• Activity
Where in the listing does the string "computer" appear? Copy every line that holds it.

+--

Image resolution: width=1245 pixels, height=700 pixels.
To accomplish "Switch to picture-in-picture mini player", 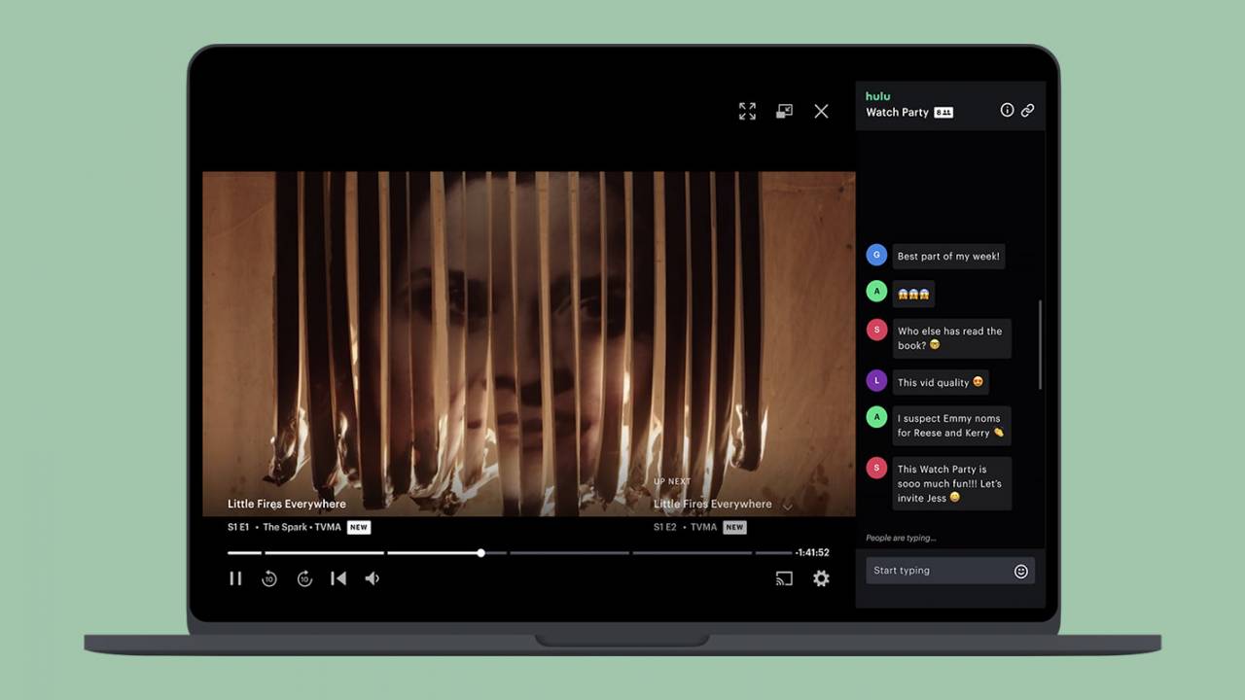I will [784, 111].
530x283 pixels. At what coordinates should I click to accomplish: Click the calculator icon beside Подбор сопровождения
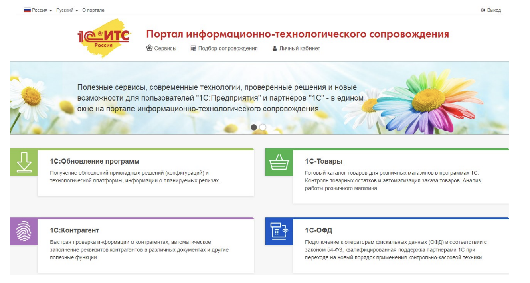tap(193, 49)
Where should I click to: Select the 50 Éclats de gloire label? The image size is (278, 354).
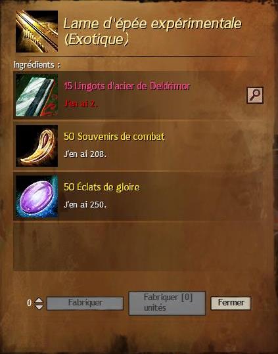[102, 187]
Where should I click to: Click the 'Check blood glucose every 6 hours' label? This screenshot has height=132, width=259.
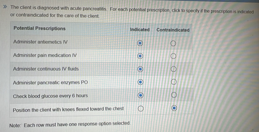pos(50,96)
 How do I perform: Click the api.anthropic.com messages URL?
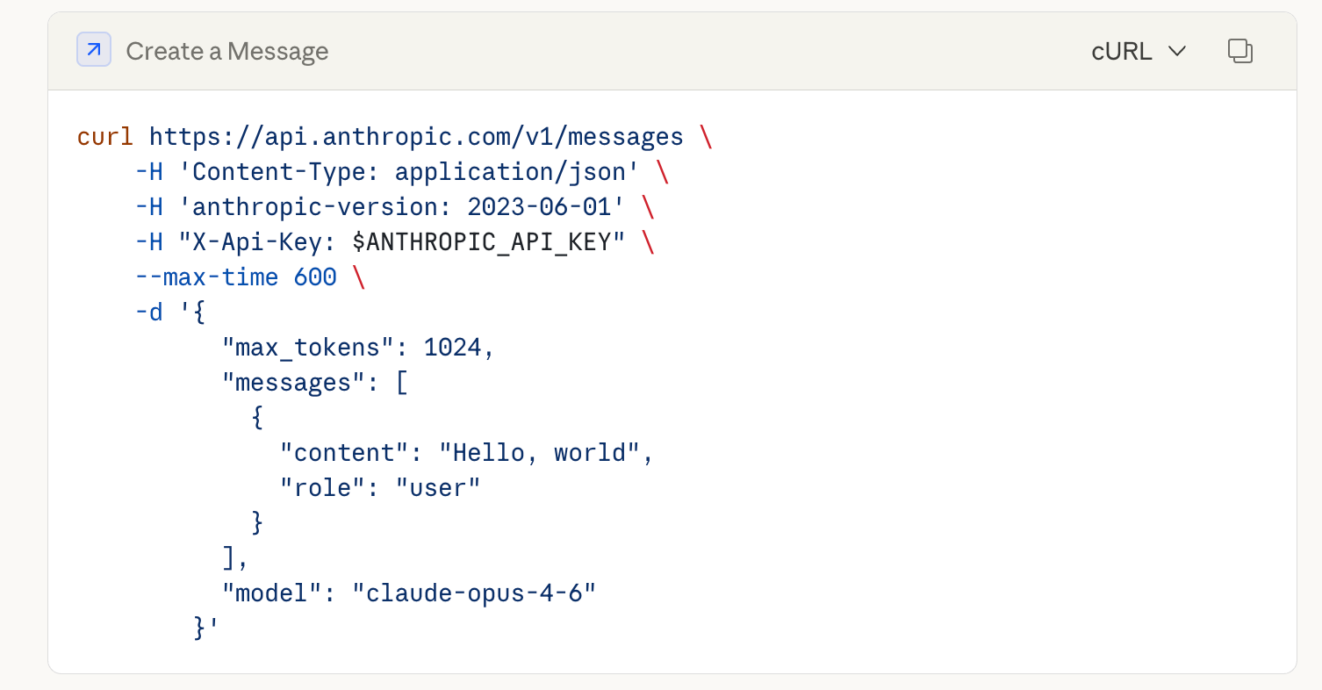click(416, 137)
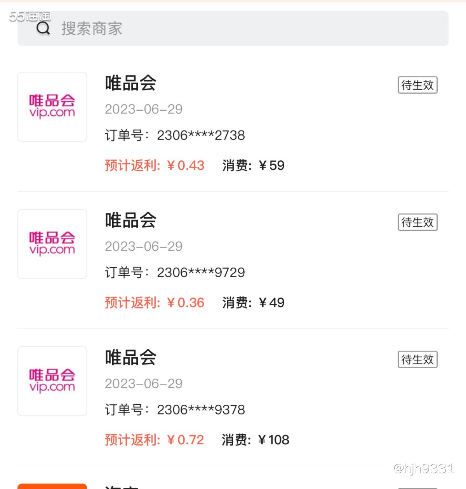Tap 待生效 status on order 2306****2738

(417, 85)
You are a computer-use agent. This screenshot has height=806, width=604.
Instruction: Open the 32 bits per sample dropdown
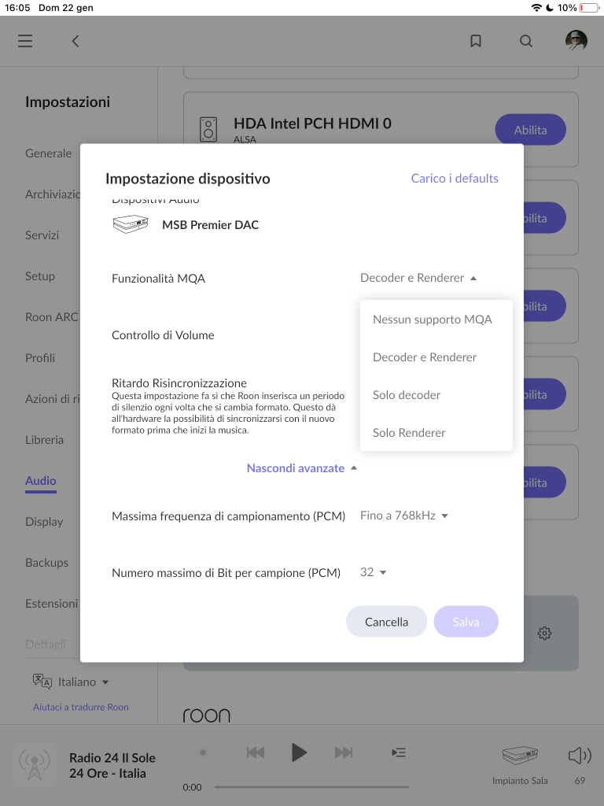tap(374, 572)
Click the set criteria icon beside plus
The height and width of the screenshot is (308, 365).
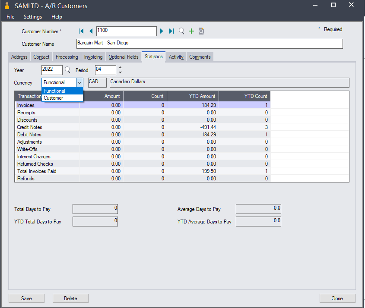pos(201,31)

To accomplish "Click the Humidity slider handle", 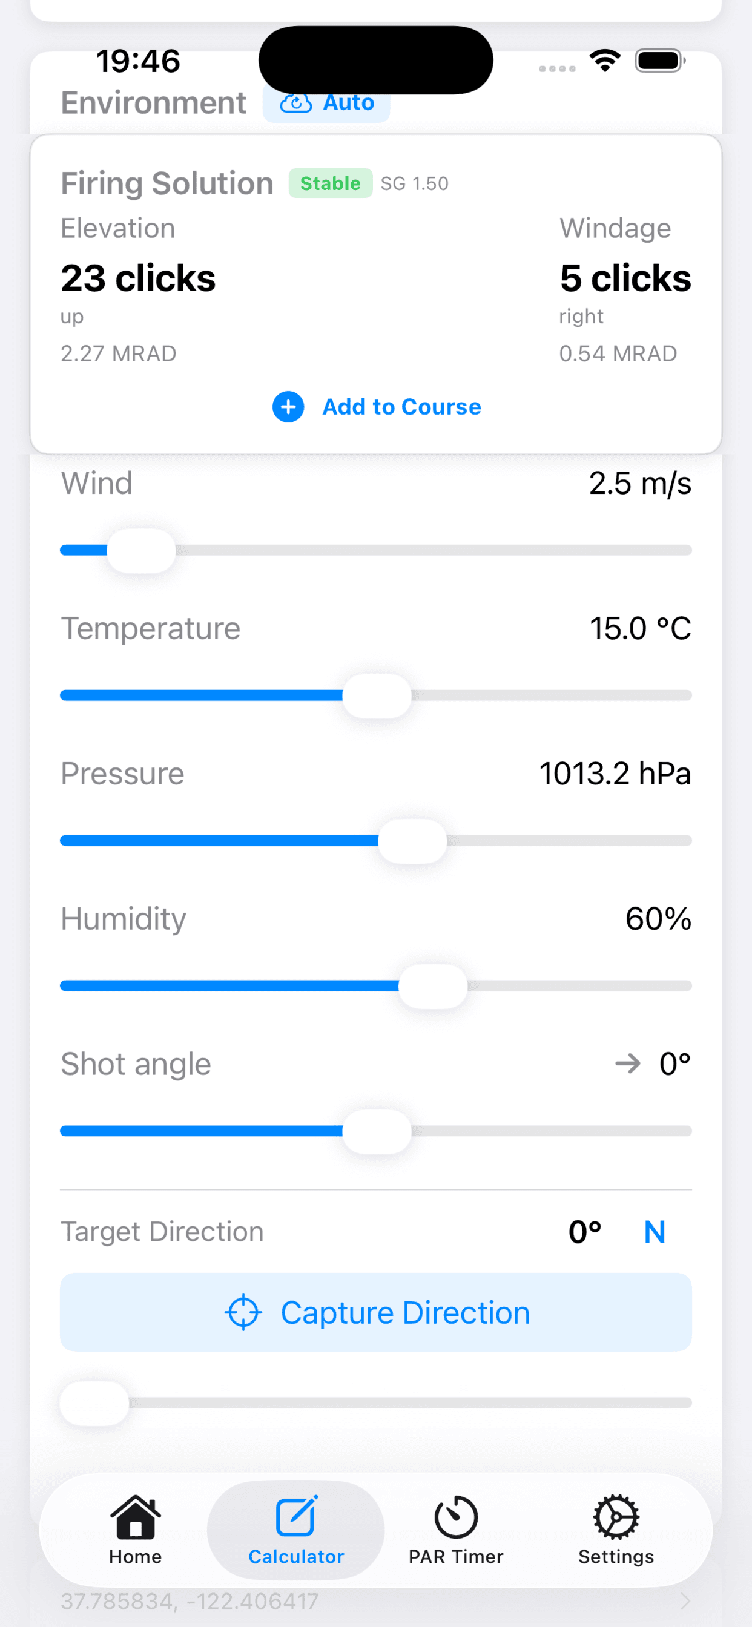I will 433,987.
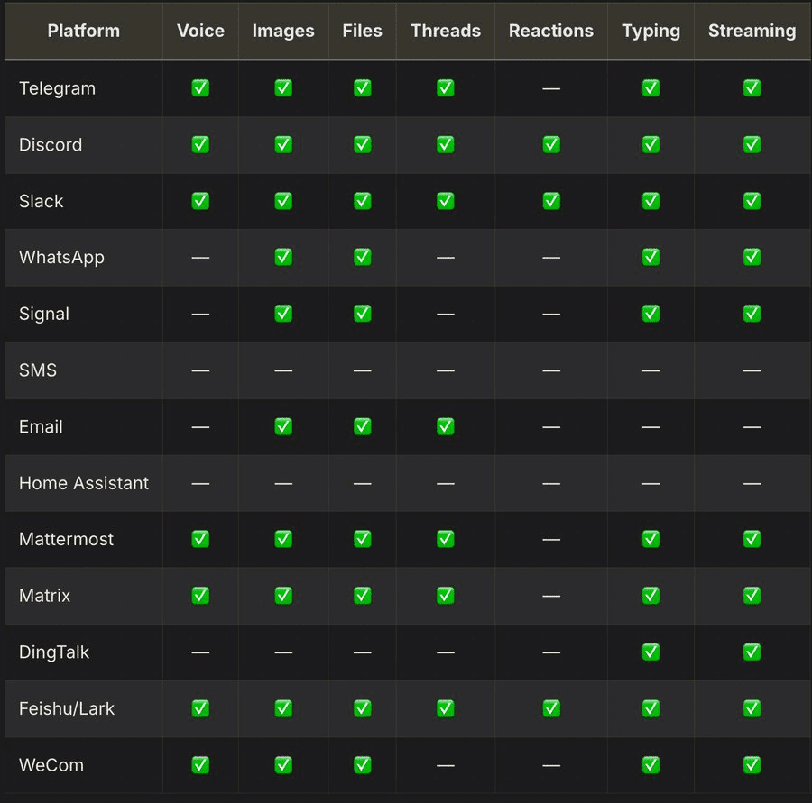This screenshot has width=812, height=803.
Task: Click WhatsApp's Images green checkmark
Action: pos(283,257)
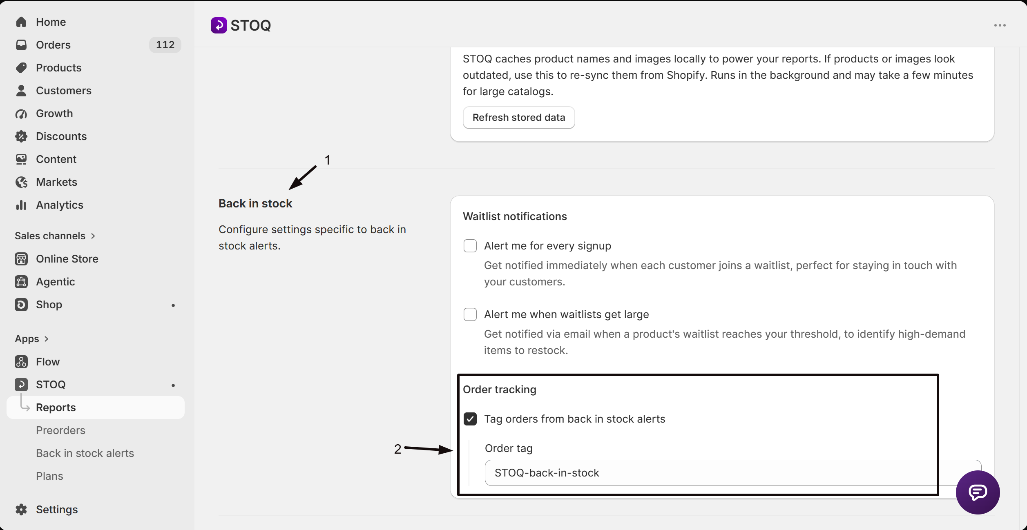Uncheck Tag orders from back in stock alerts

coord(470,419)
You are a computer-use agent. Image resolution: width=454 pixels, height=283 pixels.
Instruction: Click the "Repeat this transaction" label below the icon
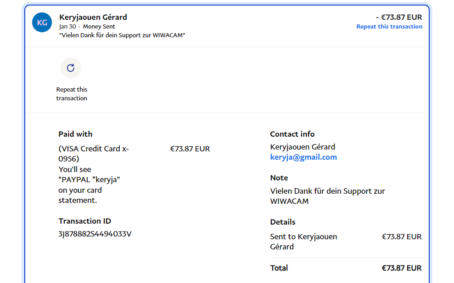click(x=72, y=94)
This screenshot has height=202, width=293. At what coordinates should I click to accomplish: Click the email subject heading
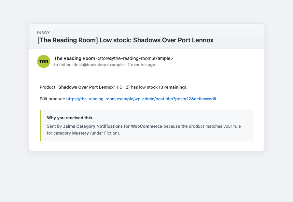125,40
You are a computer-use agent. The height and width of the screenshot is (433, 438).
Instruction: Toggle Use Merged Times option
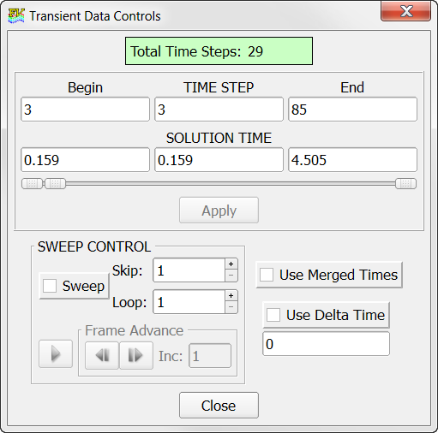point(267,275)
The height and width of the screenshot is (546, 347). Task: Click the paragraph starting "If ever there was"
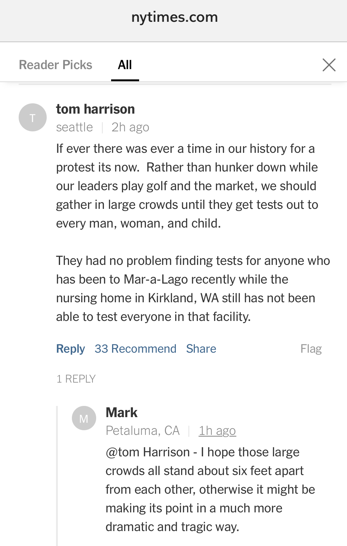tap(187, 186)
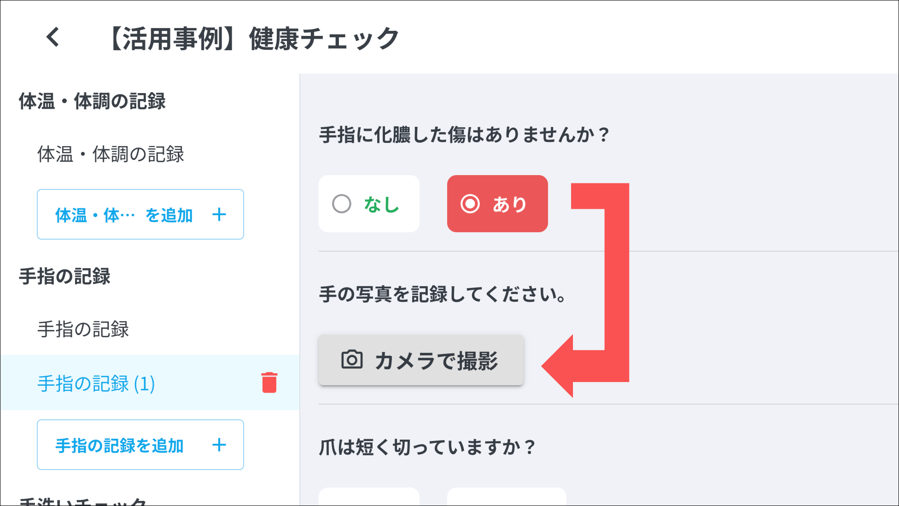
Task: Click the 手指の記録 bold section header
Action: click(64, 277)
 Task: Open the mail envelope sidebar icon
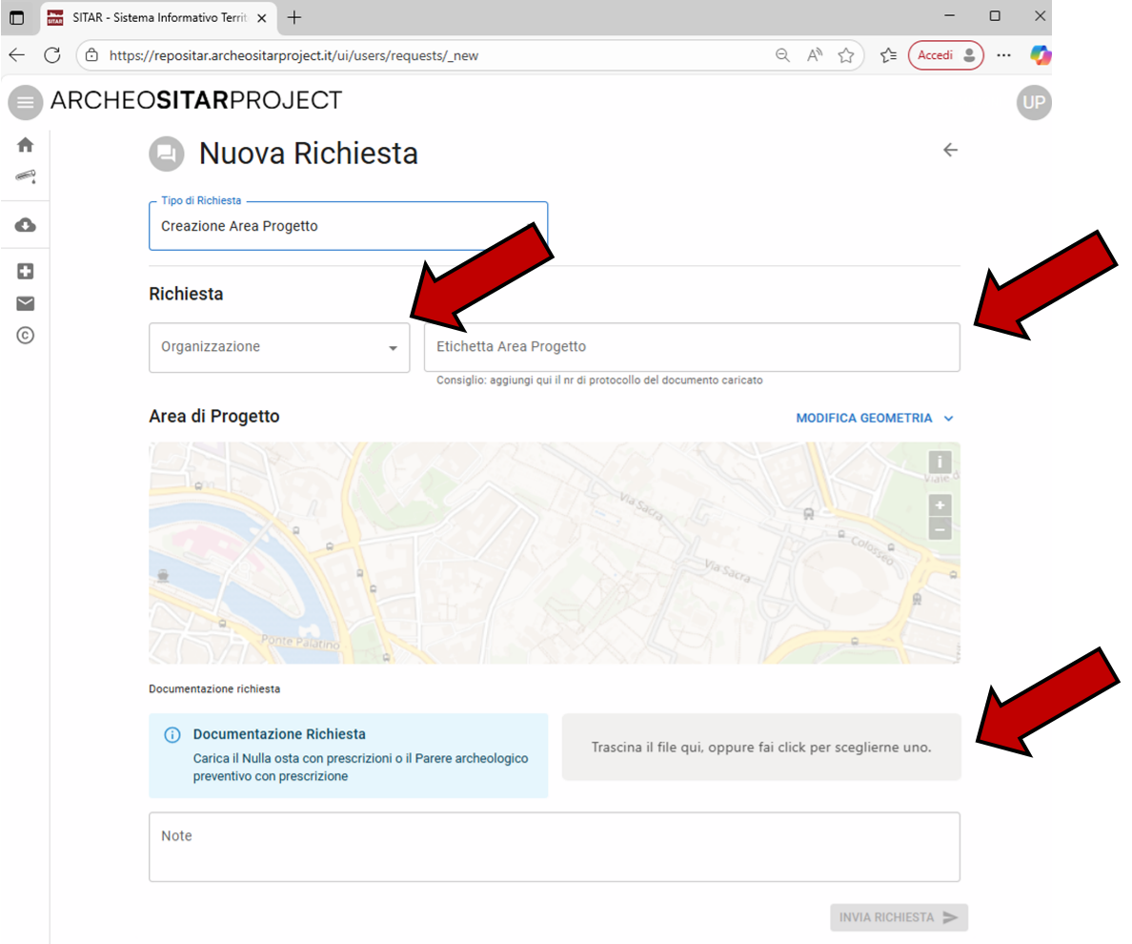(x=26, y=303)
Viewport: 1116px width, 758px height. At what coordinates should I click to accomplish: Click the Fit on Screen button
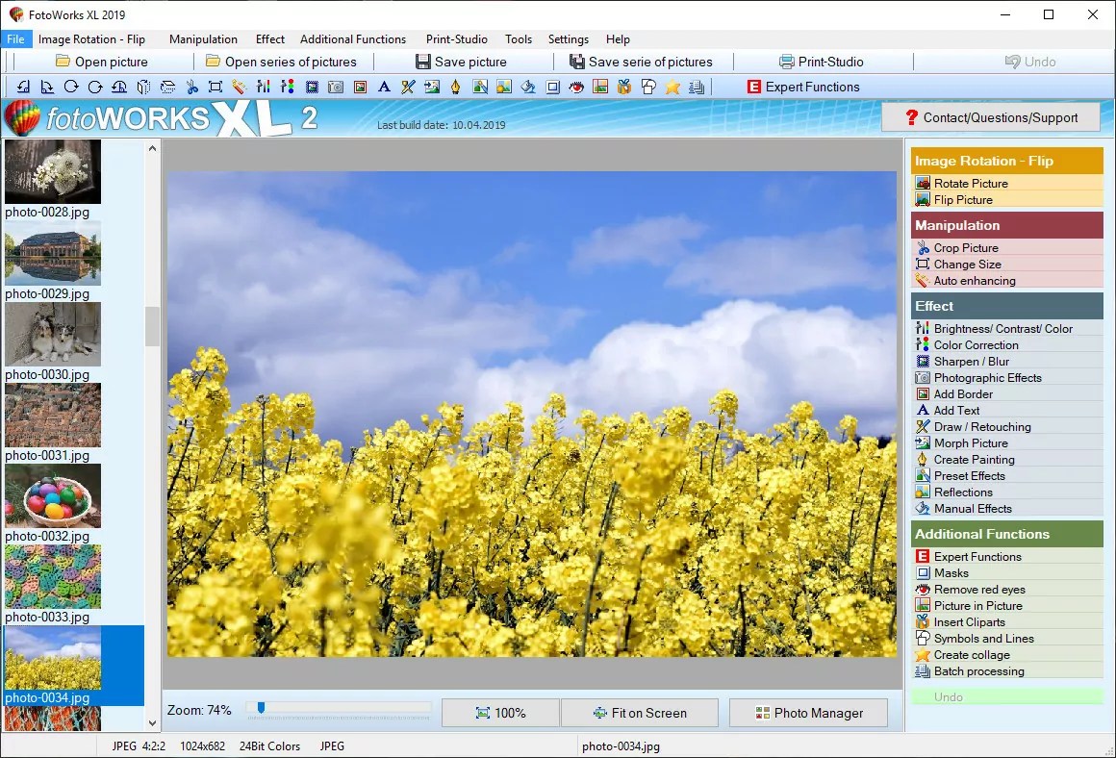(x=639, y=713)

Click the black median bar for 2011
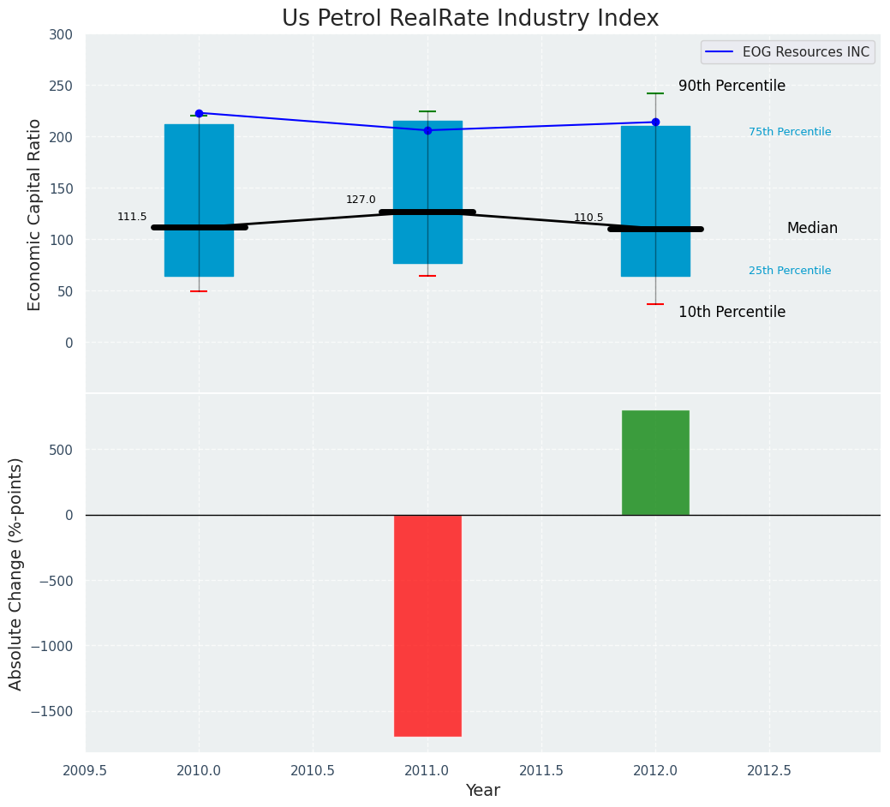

+--

• Response
You are a computer-use agent. This screenshot has height=806, width=604.
You are a computer-use agent. Image resolution: width=454 pixels, height=283 pixels.
You are a computer-use agent. The height and width of the screenshot is (433, 438).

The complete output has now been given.